When I was in the third grade we had the big earthquake scare. Iben Browning claiming that there was a 50% chance that a large ~7.0 magnitude earthquake would hit the area withing the first few days of December, 1990. There was public panic and our school gave us permission to stay home the weekdays of the prediction (the absences only counting against the "I wasn't absent this year!" aspect of the school). I remember being so angry at my father who still made us go to school. Sure I was only three blocks from home (my brother, a grade older, was farther) but who wanted to go to school!? Dad reckoned that if the earthquake hit, then authorities were more likely to hit up schools faster than homes.
Dad and his stupid logic.
So, I was off to school even though many were absent (didn't seem to worry about the quake hitting during the Christmas parade. THAT was ok to go to) and one of my fellow classmates remembers having only three people in her class during that time.
As with predictions of that sort, the earthquake failed to happen and life in the rural area went on as normal.
MY FIRST
You would think, being in a fairly active seismic zone, I would have felt an earthquake early on.
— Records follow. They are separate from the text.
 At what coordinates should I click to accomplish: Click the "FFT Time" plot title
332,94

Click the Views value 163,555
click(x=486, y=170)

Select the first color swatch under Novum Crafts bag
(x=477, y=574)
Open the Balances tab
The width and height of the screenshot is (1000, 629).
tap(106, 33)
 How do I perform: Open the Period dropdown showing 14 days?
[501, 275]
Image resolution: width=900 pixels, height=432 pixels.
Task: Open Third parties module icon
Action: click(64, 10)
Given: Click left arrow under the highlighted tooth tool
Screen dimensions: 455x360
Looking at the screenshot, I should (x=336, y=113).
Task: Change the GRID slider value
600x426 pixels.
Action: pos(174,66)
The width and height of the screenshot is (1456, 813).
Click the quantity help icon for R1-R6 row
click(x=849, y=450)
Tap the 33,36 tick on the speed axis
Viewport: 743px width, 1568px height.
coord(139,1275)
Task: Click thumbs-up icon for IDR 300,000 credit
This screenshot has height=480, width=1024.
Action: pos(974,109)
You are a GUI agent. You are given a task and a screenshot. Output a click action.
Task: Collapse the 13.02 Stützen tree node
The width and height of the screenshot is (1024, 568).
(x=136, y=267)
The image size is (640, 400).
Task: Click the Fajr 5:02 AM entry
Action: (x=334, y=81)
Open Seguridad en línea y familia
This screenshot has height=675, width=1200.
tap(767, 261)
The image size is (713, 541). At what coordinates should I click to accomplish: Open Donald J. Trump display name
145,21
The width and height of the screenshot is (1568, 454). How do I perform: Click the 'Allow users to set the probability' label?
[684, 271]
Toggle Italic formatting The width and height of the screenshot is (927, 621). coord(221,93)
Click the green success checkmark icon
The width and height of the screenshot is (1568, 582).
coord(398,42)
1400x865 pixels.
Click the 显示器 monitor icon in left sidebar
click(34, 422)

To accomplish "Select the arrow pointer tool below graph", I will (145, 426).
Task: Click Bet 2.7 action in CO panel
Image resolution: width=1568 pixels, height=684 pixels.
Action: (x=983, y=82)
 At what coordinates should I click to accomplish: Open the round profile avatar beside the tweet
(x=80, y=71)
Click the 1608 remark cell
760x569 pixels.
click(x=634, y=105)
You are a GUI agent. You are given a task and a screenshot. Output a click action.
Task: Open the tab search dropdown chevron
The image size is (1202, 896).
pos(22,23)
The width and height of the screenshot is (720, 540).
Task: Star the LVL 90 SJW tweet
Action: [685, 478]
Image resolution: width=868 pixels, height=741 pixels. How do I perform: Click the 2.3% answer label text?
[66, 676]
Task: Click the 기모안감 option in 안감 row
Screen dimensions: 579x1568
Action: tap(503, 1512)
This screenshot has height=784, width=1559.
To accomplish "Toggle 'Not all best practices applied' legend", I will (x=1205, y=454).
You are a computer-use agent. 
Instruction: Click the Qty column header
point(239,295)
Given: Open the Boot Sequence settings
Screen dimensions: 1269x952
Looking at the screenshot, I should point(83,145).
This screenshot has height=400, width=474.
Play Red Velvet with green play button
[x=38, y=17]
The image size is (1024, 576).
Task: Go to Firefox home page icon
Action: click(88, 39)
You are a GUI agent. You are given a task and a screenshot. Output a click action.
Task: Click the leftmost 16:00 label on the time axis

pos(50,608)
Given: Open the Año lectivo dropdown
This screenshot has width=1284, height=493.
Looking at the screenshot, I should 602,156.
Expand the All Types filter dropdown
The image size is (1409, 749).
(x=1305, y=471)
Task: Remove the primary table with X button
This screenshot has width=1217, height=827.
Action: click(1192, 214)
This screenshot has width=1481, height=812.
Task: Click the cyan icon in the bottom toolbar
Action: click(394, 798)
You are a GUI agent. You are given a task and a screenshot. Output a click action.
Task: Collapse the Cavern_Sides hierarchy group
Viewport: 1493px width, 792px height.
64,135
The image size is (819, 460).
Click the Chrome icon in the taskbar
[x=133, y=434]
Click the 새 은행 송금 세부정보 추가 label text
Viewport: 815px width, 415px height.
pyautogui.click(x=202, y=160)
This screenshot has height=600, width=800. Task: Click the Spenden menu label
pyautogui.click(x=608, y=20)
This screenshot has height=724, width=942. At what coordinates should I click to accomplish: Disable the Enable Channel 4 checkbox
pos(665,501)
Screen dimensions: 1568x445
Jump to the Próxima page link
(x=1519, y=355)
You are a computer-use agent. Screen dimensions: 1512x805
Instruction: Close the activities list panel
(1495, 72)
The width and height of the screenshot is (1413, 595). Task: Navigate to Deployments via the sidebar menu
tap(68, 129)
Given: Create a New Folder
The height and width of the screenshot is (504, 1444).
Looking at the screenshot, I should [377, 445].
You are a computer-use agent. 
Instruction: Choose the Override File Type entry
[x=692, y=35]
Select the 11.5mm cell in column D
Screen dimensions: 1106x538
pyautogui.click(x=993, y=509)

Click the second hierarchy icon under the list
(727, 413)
Yes, the quakes in the area are small, but there were certainly many times when the people around me would be asking "Did you feel it?!" and sadly, I would say no.
My first earthquake wasn't felt until I neared my 21st year. This may have been a good thing, as I may not have recognized it as one had I not been schooled in the hows and whys of earthquakes.
It was an early morning in June. I was laying in bed, considering getting up to ready for my morning walk with one of my best friends, when suddenly things started to move. My bed just started moving back and forth, from my feet to my head.
"What is going on?" I wondered. My bed was not supposed to move unless I was making it so, and I certainly wasn't doing anything to make it so.
Instantly, logic took over. Why would my bed move in such a way? I started to think of earthquakes and the different movements of the waves. The swaying motion certainly would fit that of the Love waves. And as I learned later that the epicenter was north of us, it certainly makes sense that the motion was the way it was in how my bed is arranged in the room.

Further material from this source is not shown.